● Provided records:
--
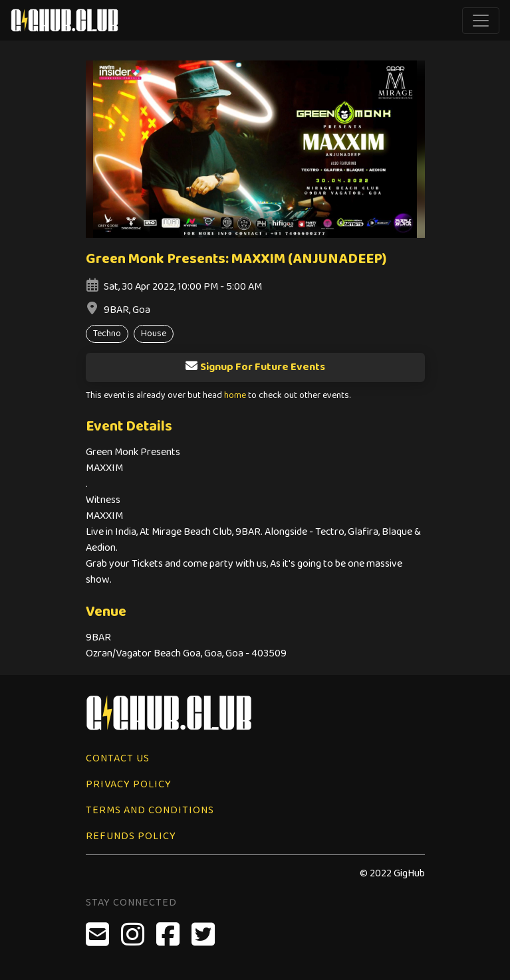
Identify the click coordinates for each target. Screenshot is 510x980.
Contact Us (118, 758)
--
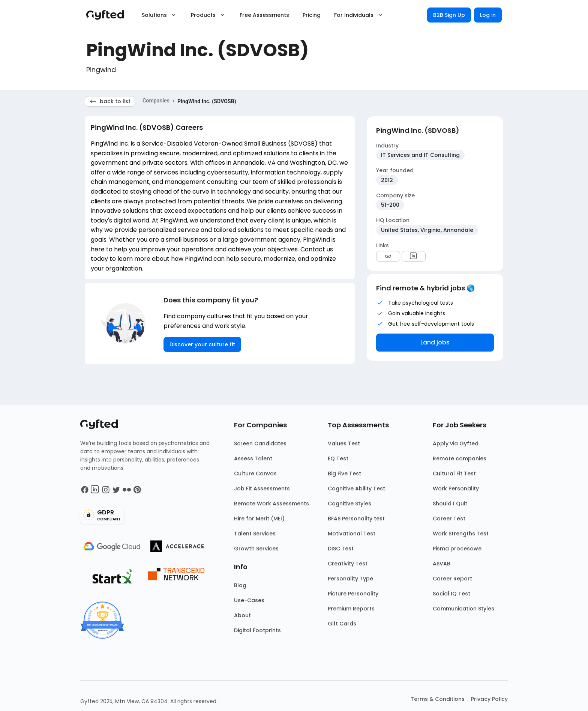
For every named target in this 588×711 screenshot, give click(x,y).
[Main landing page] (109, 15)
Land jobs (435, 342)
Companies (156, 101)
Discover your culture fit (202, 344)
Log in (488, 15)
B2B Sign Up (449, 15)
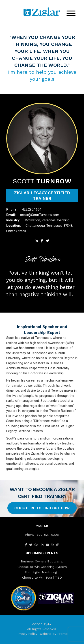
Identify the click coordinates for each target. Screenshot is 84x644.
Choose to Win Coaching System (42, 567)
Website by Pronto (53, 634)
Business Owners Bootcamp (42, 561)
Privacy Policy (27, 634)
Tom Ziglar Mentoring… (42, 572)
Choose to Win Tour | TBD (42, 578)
--
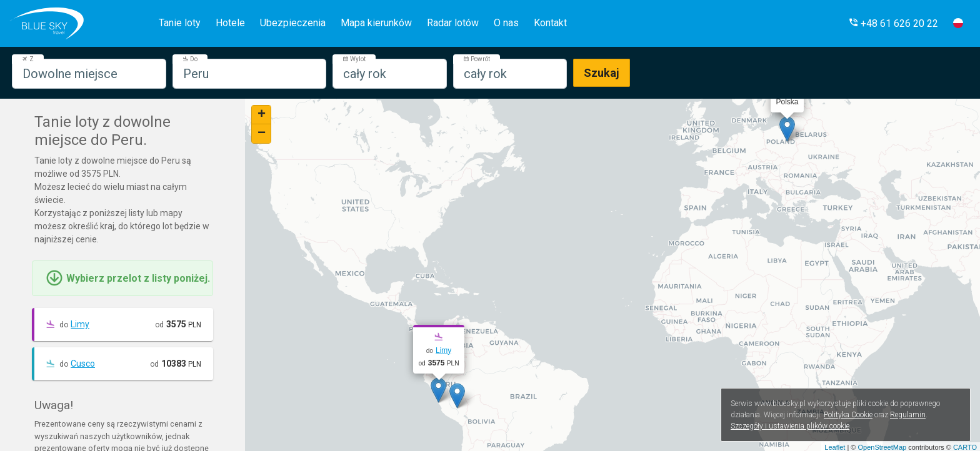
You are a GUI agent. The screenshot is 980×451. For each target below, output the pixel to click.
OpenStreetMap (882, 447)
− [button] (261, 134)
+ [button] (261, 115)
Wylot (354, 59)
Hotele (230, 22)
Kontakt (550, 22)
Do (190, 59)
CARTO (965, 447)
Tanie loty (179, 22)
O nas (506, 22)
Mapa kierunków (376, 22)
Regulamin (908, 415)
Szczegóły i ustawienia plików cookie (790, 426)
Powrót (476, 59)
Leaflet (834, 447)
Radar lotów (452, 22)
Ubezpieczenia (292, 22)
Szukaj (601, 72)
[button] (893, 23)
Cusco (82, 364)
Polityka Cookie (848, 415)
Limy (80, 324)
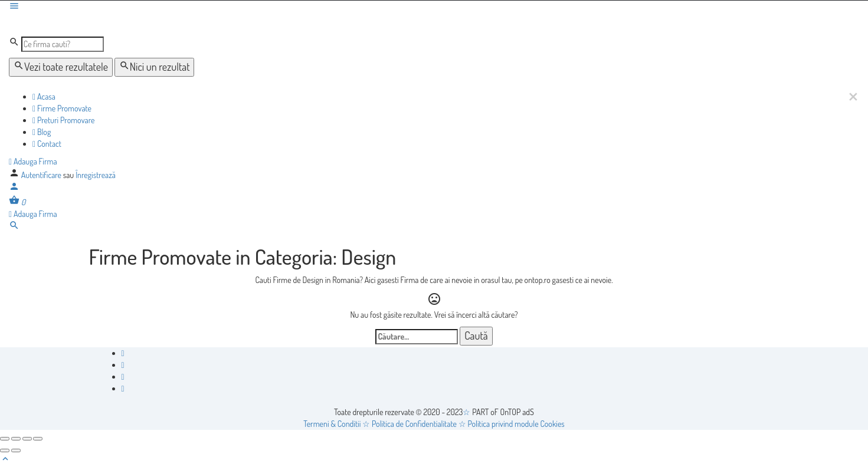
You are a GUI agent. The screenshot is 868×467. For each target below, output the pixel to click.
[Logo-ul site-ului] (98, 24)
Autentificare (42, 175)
--
● The exercise:
Rewrite the rows from the line with "Limy (80, 324)" up to and including the line with "Autentificare (42, 175)", changing "GUI agent" to "interface assistant" and keeping everything else the same. Leave the pictures out.

● Solution to this task:
Limy (80, 324)
You are a interface assistant. The screenshot is 868×467. For each target below, output the pixel to click.
[Logo-ul site-ului] (98, 24)
Autentificare (42, 175)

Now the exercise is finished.